=== SUPPLIED ENTRIES ===
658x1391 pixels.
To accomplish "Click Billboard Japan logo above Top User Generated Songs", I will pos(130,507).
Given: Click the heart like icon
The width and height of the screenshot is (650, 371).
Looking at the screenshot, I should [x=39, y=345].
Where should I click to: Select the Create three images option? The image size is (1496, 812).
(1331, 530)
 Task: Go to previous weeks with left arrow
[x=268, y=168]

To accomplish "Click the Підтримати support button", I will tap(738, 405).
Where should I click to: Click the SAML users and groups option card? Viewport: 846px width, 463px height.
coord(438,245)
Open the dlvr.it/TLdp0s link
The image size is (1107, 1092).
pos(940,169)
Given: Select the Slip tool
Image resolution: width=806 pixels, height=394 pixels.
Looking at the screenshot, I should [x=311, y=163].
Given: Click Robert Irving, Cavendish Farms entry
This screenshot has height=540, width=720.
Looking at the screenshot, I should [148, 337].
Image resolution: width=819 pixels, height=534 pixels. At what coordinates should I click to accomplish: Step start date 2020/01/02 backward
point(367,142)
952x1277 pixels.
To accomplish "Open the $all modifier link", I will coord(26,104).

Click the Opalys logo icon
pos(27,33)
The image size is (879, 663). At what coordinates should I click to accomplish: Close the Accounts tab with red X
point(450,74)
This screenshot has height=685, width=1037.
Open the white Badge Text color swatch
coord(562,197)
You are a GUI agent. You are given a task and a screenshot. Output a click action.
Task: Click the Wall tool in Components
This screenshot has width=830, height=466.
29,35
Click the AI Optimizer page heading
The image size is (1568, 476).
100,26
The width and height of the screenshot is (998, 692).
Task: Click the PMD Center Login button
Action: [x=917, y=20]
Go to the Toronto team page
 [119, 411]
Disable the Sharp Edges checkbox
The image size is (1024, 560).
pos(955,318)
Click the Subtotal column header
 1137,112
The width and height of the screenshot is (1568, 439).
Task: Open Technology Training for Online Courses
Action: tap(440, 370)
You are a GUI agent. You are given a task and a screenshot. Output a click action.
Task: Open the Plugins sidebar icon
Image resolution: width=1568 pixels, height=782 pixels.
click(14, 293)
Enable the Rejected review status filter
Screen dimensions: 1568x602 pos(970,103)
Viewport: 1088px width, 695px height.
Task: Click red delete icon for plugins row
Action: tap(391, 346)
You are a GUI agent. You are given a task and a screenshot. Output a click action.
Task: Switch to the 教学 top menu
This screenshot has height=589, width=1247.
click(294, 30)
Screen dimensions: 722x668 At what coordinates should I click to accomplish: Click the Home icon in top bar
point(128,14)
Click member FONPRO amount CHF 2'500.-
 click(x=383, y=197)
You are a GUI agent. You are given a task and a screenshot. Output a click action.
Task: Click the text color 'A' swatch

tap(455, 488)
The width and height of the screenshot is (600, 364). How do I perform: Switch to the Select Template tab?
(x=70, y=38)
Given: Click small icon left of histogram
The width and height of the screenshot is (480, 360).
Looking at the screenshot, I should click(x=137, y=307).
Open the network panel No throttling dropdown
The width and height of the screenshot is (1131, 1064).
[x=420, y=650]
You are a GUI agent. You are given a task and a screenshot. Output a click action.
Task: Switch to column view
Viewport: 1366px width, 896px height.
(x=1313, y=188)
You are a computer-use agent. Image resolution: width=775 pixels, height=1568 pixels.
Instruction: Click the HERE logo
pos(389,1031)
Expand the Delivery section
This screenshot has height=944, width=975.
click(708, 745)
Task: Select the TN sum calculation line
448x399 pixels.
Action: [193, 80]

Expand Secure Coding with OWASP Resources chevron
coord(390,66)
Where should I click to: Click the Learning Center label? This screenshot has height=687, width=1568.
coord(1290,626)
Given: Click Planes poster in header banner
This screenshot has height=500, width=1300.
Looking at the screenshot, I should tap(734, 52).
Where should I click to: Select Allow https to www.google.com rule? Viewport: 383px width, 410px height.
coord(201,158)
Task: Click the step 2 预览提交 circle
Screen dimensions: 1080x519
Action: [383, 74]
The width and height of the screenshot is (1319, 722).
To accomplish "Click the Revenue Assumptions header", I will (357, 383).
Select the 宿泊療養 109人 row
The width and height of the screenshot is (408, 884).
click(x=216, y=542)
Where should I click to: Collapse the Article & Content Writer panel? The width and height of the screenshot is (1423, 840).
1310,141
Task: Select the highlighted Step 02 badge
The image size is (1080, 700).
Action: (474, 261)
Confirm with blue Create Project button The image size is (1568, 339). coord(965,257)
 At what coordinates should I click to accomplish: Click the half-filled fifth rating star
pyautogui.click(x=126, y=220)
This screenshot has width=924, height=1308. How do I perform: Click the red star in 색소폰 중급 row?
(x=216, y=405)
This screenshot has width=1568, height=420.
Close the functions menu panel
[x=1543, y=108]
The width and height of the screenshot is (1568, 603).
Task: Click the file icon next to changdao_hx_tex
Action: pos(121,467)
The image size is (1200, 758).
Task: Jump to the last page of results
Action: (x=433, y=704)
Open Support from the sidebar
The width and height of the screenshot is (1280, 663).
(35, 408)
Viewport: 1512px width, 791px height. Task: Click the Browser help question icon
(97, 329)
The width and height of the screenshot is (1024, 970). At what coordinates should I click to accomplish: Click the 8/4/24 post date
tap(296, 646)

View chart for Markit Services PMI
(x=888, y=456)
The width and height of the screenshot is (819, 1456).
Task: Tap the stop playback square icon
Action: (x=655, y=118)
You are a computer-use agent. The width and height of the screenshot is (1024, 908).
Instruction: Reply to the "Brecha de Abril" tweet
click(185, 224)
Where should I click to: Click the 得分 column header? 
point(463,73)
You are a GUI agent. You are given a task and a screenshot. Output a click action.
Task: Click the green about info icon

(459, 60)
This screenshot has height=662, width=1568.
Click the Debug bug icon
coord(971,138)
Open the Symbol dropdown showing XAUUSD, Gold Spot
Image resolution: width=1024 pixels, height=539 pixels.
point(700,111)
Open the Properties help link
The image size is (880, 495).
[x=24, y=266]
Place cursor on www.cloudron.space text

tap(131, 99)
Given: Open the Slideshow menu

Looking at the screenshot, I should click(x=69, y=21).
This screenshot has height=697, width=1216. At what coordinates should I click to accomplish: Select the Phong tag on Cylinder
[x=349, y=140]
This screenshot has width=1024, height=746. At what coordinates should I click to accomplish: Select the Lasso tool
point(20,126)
===
→ **ASSIGNMENT**: Each line above is to be repeated exactly.

→ **ANSWER FOR THIS EXERCISE**:
658x1391 pixels.
To accomplish "Click Billboard Japan logo above Top User Generated Songs", I will pos(130,507).
Given: Click the heart like icon
The width and height of the screenshot is (650, 371).
Looking at the screenshot, I should [x=39, y=345].
Where should I click to: Select the Create three images option? The image size is (1496, 812).
(1331, 530)
 Task: Go to previous weeks with left arrow
[x=268, y=168]

To accomplish "Click the Підтримати support button", I will tap(738, 405).
Where should I click to: Click the SAML users and groups option card? Viewport: 846px width, 463px height.
coord(438,245)
Open the dlvr.it/TLdp0s link
The image size is (1107, 1092).
pos(940,169)
Given: Select the Slip tool
Image resolution: width=806 pixels, height=394 pixels.
Looking at the screenshot, I should [x=311, y=163].
Given: Click Robert Irving, Cavendish Farms entry
This screenshot has height=540, width=720.
Looking at the screenshot, I should [148, 337].
Image resolution: width=819 pixels, height=534 pixels. At what coordinates should I click to accomplish: Step start date 2020/01/02 backward
point(367,142)
952x1277 pixels.
To accomplish "Open the $all modifier link", I will coord(26,104).

Click the Opalys logo icon
pos(27,33)
The image size is (879, 663). At what coordinates should I click to accomplish: Close the Accounts tab with red X
point(450,74)
This screenshot has height=685, width=1037.
Open the white Badge Text color swatch
coord(562,197)
You are a GUI agent. You are given a task and a screenshot. Output a click action.
Task: Click the Wall tool in Components
This screenshot has width=830, height=466.
29,35
Click the AI Optimizer page heading
The image size is (1568, 476).
100,26
The width and height of the screenshot is (998, 692).
Task: Click the PMD Center Login button
Action: [x=917, y=20]
Go to the Toronto team page
 [119, 411]
Disable the Sharp Edges checkbox
The image size is (1024, 560).
pos(955,318)
Click the Subtotal column header
 1137,112
The width and height of the screenshot is (1568, 439).
Task: Open Technology Training for Online Courses
Action: tap(440, 370)
You are a GUI agent. You are given a task and a screenshot. Output a click action.
Task: Open the Plugins sidebar icon
Image resolution: width=1568 pixels, height=782 pixels.
click(14, 293)
Enable the Rejected review status filter
Screen dimensions: 1568x602 pos(970,103)
Viewport: 1088px width, 695px height.
Task: Click red delete icon for plugins row
Action: tap(391, 346)
You are a GUI agent. You are given a task and a screenshot. Output a click action.
Task: Switch to the 教学 top menu
This screenshot has height=589, width=1247.
click(294, 30)
Screen dimensions: 722x668 At what coordinates should I click to accomplish: Click the Home icon in top bar
point(128,14)
Click member FONPRO amount CHF 2'500.-
 click(x=383, y=197)
You are a GUI agent. You are given a task and a screenshot. Output a click action.
Task: Click the text color 'A' swatch

tap(455, 488)
The width and height of the screenshot is (600, 364). How do I perform: Switch to the Select Template tab?
(x=70, y=38)
Given: Click small icon left of histogram
The width and height of the screenshot is (480, 360).
Looking at the screenshot, I should click(x=137, y=307).
Open the network panel No throttling dropdown
The width and height of the screenshot is (1131, 1064).
[x=420, y=650]
You are a GUI agent. You are given a task and a screenshot. Output a click action.
Task: Switch to column view
Viewport: 1366px width, 896px height.
(x=1313, y=188)
You are a computer-use agent. Image resolution: width=775 pixels, height=1568 pixels.
Instruction: Click the HERE logo
pos(389,1031)
Expand the Delivery section
This screenshot has height=944, width=975.
click(708, 745)
Task: Select the TN sum calculation line
448x399 pixels.
Action: [193, 80]

Expand Secure Coding with OWASP Resources chevron
coord(390,66)
Where should I click to: Click the Learning Center label? This screenshot has height=687, width=1568.
coord(1290,626)
Given: Click Planes poster in header banner
This screenshot has height=500, width=1300.
Looking at the screenshot, I should tap(734, 52).
Where should I click to: Select Allow https to www.google.com rule? Viewport: 383px width, 410px height.
coord(201,158)
Task: Click the step 2 预览提交 circle
Screen dimensions: 1080x519
Action: [383, 74]
The width and height of the screenshot is (1319, 722).
To accomplish "Click the Revenue Assumptions header", I will (357, 383).
Select the 宿泊療養 109人 row
The width and height of the screenshot is (408, 884).
click(x=216, y=542)
Where should I click to: Collapse the Article & Content Writer panel? The width and height of the screenshot is (1423, 840).
1310,141
Task: Select the highlighted Step 02 badge
The image size is (1080, 700).
Action: (474, 261)
Confirm with blue Create Project button The image size is (1568, 339). coord(965,257)
 At what coordinates should I click to accomplish: Click the half-filled fifth rating star
pyautogui.click(x=126, y=220)
This screenshot has width=924, height=1308. How do I perform: Click the red star in 색소폰 중급 row?
(x=216, y=405)
This screenshot has width=1568, height=420.
Close the functions menu panel
[x=1543, y=108]
The width and height of the screenshot is (1568, 603).
Task: Click the file icon next to changdao_hx_tex
Action: pos(121,467)
The image size is (1200, 758).
Task: Jump to the last page of results
Action: (x=433, y=704)
Open Support from the sidebar
The width and height of the screenshot is (1280, 663).
(35, 408)
Viewport: 1512px width, 791px height. Task: Click the Browser help question icon
(97, 329)
The width and height of the screenshot is (1024, 970). At what coordinates should I click to accomplish: Click the 8/4/24 post date
tap(296, 646)

View chart for Markit Services PMI
(x=888, y=456)
The width and height of the screenshot is (819, 1456).
Task: Tap the stop playback square icon
Action: (x=655, y=118)
You are a computer-use agent. The width and height of the screenshot is (1024, 908).
Instruction: Reply to the "Brecha de Abril" tweet
click(185, 224)
Where should I click to: Click the 得分 column header? 
point(463,73)
You are a GUI agent. You are given a task and a screenshot. Output a click action.
Task: Click the green about info icon

(459, 60)
This screenshot has height=662, width=1568.
Click the Debug bug icon
coord(971,138)
Open the Symbol dropdown showing XAUUSD, Gold Spot
Image resolution: width=1024 pixels, height=539 pixels.
point(700,111)
Open the Properties help link
The image size is (880, 495).
[x=24, y=266]
Place cursor on www.cloudron.space text

tap(131, 99)
Given: Open the Slideshow menu

Looking at the screenshot, I should click(x=69, y=21).
This screenshot has height=697, width=1216. At what coordinates should I click to accomplish: Select the Phong tag on Cylinder
[x=349, y=140]
This screenshot has width=1024, height=746. At what coordinates should I click to accomplish: Select the Lasso tool
point(20,126)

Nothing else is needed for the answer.